Court Opinion

ID: 9696006
Source: CourtListenerOpinion
Date Created: 2023-08-25 18:33:35.064781+00
Date Added: 2024-06-11T18:20:17.909108
License: Public Domain

Heher, J.
(dissenting in part). The testator died on December 7, 1944. Defendant did not exercise the testamentary option to buy the corporate stock until January 20, 1949. Meanwhile, the defendant fiduciary was under a duty of fidelity and loyalty to the income beneficiary which precluded the subordination of her interest to his own. True, the fiduciary’s duality of interest was of testamentary creation; but that circumstance did not modify the duty of loyalty so as to sanction conduct designed to serve the fiduciary’s own interest at the sacrifice of the life income provided by the testator for his widow.
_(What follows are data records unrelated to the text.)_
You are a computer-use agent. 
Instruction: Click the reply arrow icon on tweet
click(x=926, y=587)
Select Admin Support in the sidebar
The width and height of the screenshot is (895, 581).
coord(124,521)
The fiduciary was also the dominant force in the corporate management, and the income beneficiary may require him to treat the corporate transactions as though they were his own as trustee, in keeping with the standard of fairness .and impartiality inherent in the relationship. - Where there is manifest unfairness to the life beneficiary in the distribution of earnings for the increase of the corporate surplus to the ultimate benefit and advantage of the fiduciary who has a working control of the corporation, the fiduciary is accountable in the probate jurisdiction for the administration of the corporate affairs. Compare In re Hubbell's Will, 302 N. Y. 246, 97 N. E. 2d 888 (Ct. App. 1951). See, also, Scott on Trusts, section 236.11. This on the plainest principles of justice, and also to serve the testatorial intention.
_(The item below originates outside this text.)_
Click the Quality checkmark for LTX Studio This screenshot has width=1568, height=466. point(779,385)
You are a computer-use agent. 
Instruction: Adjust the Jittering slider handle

The case is factually within this principle.
I do not find conclusive acquiescence by the life beneficiary ini' the conduct of the fiduciary in this, regard. In 1946, when the fiduciary evinced an intention to exercise the testamentary option, the widow objected on the ground that *105such a course during her life would violate the testator’s intention, whereupon defendant replied: “Mrs. R., if that is the way you want it, that is the way it is going to be.” Mr. Stein, a New Jersey attorney retained by the widow in connection with the probate of the will, quoted defendant thus: “Let’s not get excited. We are just discussing this thing. Anything you want will be done. I am content whatever you say will go.” There was no contradiction of this testimony. The widow’s misapprehension of the terms of the will is of no significance on this inquiry; the circumstance of major importance is that defendant indicated he would not purchase the stock against her wish. It suffices to add that defendant’s own testimony demonstrates that he set the dividend policy.
I would remand the cause for further proceedings to determine defendant’s accountability under the foregoing principle; otherwise, I would affirm the judgment.
For affirmance — Chief Justice Vanderbilt, and Justices Oliphant, Wachenfeld, Burling, Jacobs and Brennan —6.
For modification — Justice Heher — 1.